Reproduce the data below verbatim, from the first line up to and including the line that contains "coord(976,773)".

** Begin Supplied records **

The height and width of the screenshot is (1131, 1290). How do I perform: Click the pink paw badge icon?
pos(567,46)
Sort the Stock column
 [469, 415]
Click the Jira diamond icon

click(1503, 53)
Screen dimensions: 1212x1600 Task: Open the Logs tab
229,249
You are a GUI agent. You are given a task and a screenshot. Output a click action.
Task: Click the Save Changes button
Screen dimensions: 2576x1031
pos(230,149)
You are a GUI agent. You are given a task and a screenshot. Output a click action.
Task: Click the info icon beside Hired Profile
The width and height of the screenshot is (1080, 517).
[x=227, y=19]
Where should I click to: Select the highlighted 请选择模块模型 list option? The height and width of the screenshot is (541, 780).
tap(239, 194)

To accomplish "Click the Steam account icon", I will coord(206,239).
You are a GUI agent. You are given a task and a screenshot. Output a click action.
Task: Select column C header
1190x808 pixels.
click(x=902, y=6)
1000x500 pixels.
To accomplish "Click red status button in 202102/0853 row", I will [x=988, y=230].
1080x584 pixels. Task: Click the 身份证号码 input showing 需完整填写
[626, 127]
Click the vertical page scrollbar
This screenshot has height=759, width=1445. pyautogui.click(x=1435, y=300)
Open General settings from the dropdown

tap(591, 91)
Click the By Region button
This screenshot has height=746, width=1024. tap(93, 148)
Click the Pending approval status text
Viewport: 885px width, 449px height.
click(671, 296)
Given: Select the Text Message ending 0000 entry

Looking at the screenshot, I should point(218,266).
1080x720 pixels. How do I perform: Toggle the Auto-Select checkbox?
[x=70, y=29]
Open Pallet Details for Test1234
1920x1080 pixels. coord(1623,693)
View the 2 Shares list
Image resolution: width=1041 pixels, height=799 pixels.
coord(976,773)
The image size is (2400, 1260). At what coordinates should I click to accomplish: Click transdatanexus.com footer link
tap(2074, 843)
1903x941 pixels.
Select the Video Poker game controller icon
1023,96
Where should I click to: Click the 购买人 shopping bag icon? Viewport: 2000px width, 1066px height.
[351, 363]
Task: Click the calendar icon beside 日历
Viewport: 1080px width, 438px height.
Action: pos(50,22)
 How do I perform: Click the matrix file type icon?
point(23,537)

** End Supplied records **

Task output:
The height and width of the screenshot is (1131, 1290). How do I perform: Click the pink paw badge icon?
pos(567,46)
Sort the Stock column
 [469, 415]
Click the Jira diamond icon

click(1503, 53)
Screen dimensions: 1212x1600 Task: Open the Logs tab
229,249
You are a GUI agent. You are given a task and a screenshot. Output a click action.
Task: Click the Save Changes button
Screen dimensions: 2576x1031
pos(230,149)
You are a GUI agent. You are given a task and a screenshot. Output a click action.
Task: Click the info icon beside Hired Profile
The width and height of the screenshot is (1080, 517).
[x=227, y=19]
Where should I click to: Select the highlighted 请选择模块模型 list option? The height and width of the screenshot is (541, 780).
tap(239, 194)

To accomplish "Click the Steam account icon", I will coord(206,239).
You are a GUI agent. You are given a task and a screenshot. Output a click action.
Task: Select column C header
1190x808 pixels.
click(x=902, y=6)
1000x500 pixels.
To accomplish "Click red status button in 202102/0853 row", I will [x=988, y=230].
1080x584 pixels. Task: Click the 身份证号码 input showing 需完整填写
[626, 127]
Click the vertical page scrollbar
This screenshot has height=759, width=1445. pyautogui.click(x=1435, y=300)
Open General settings from the dropdown

tap(591, 91)
Click the By Region button
This screenshot has height=746, width=1024. tap(93, 148)
Click the Pending approval status text
Viewport: 885px width, 449px height.
click(671, 296)
Given: Select the Text Message ending 0000 entry

Looking at the screenshot, I should point(218,266).
1080x720 pixels. How do I perform: Toggle the Auto-Select checkbox?
[x=70, y=29]
Open Pallet Details for Test1234
1920x1080 pixels. coord(1623,693)
View the 2 Shares list
Image resolution: width=1041 pixels, height=799 pixels.
coord(976,773)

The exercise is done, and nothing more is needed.